3) Finally, the new element is appended as a child to the top-level svg element. This is just the same technique as is used for dynamically adding HTML elements to an HTML page. In my example, I added every element directly under the root svg element but there is nothing to stop you from creating a less flat element structure. This might be particularly useful if you want to try changing properties of grouping elements for dynamic effects.

Given this function (and I can already see at least one way of optimizing it), here is a chunk of code that will draw a simple line.


var lineProperties = {'stroke': 'black'};
lineProperties.x1 = 10;
lineProperties.x2 = 10;
lineProperties.y1 = 10;
lineProperties.y2 = 490;
createSVGElement( 'line', lineProperties);

This chunk is slightly clumsy because it has been taken from a more dynamic function. The lineProperties object is initialized with the line colour and then properties are added for the x and y of each end.

Note that I have used both the string way of setting a property and the dot notation (which is fine for these properties). In this case, I could have just created the properties in one statement.

Given the set of properties, we simply call createSVGElement() with the name of the element and the set of properties.

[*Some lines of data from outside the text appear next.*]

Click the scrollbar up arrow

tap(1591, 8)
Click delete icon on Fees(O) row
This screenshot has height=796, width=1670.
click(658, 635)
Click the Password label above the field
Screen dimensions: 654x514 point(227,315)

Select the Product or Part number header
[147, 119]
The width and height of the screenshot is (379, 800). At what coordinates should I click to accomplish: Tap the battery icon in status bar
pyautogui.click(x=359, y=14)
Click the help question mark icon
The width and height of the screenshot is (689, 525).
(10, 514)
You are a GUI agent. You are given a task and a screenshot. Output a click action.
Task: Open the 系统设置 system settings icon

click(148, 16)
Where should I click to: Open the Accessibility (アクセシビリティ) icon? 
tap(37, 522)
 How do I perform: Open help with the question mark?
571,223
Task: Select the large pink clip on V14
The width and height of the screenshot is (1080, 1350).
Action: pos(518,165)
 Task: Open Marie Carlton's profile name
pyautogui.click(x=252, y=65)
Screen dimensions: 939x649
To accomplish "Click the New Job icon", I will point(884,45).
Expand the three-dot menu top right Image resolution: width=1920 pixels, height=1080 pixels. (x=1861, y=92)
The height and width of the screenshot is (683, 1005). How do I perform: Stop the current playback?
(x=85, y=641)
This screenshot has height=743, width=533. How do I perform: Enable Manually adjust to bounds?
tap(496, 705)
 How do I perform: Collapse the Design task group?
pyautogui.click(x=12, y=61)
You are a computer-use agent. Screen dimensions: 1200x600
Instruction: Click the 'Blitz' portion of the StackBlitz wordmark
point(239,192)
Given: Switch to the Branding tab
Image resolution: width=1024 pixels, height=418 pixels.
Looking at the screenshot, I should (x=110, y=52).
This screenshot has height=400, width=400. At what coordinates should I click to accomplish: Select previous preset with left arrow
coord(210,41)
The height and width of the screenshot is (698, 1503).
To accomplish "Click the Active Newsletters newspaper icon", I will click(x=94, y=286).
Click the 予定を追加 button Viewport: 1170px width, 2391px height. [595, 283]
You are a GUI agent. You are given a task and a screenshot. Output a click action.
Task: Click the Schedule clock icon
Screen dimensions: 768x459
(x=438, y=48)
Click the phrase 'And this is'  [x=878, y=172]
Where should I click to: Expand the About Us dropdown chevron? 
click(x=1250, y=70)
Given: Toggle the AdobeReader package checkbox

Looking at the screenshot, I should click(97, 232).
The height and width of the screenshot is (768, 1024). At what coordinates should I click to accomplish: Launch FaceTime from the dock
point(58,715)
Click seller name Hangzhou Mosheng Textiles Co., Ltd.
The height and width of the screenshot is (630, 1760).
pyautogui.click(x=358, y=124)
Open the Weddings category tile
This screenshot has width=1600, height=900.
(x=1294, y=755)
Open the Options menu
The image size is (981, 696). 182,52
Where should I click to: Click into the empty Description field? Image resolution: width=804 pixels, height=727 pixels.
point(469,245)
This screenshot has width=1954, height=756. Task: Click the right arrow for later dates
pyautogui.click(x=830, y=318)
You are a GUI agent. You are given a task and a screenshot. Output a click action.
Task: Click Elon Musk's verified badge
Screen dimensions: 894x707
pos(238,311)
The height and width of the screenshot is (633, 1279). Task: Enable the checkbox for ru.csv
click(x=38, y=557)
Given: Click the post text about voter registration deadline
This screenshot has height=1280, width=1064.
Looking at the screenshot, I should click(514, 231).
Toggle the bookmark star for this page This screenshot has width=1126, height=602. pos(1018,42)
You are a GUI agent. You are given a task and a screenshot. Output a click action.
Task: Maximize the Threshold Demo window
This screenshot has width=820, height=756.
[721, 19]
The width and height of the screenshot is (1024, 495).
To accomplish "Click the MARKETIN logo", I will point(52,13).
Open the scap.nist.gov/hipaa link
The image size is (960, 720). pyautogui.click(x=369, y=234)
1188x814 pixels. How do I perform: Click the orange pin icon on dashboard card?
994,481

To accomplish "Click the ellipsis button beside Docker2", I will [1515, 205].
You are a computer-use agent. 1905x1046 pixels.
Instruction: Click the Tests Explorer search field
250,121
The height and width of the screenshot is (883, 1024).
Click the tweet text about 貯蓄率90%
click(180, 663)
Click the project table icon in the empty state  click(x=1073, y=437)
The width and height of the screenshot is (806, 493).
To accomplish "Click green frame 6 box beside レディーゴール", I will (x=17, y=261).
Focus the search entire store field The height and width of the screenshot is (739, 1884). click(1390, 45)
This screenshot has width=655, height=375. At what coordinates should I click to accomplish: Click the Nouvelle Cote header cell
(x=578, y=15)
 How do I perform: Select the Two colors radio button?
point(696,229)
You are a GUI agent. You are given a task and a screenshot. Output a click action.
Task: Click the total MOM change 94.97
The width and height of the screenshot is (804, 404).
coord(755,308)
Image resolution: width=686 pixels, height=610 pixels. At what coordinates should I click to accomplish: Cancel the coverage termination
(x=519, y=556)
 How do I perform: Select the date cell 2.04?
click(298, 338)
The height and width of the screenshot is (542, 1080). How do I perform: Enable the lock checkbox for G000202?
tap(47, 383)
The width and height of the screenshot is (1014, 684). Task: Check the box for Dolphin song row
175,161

Full details of the properties of SVG elements can be found in the SVG specification.

Associating events with SVG elements

The code above shows the techniques required to draw an SVG picture within an HTML page. In my case, I wanted to draw a Go board and I was simply able to draw the lines of the board with a for loop. However, in order to make this part of a game, I wanted a way to capture input events. SVG elements support an onclick() attribute which is a reference to a Javascript function. This is set in the same way as any other attribute.

While using onclick(), I used some other techniques. The first is to remember to set the pointer-events attribute (remember that I said that some SVG properties have a dash - this one cannot be set using the dot notation).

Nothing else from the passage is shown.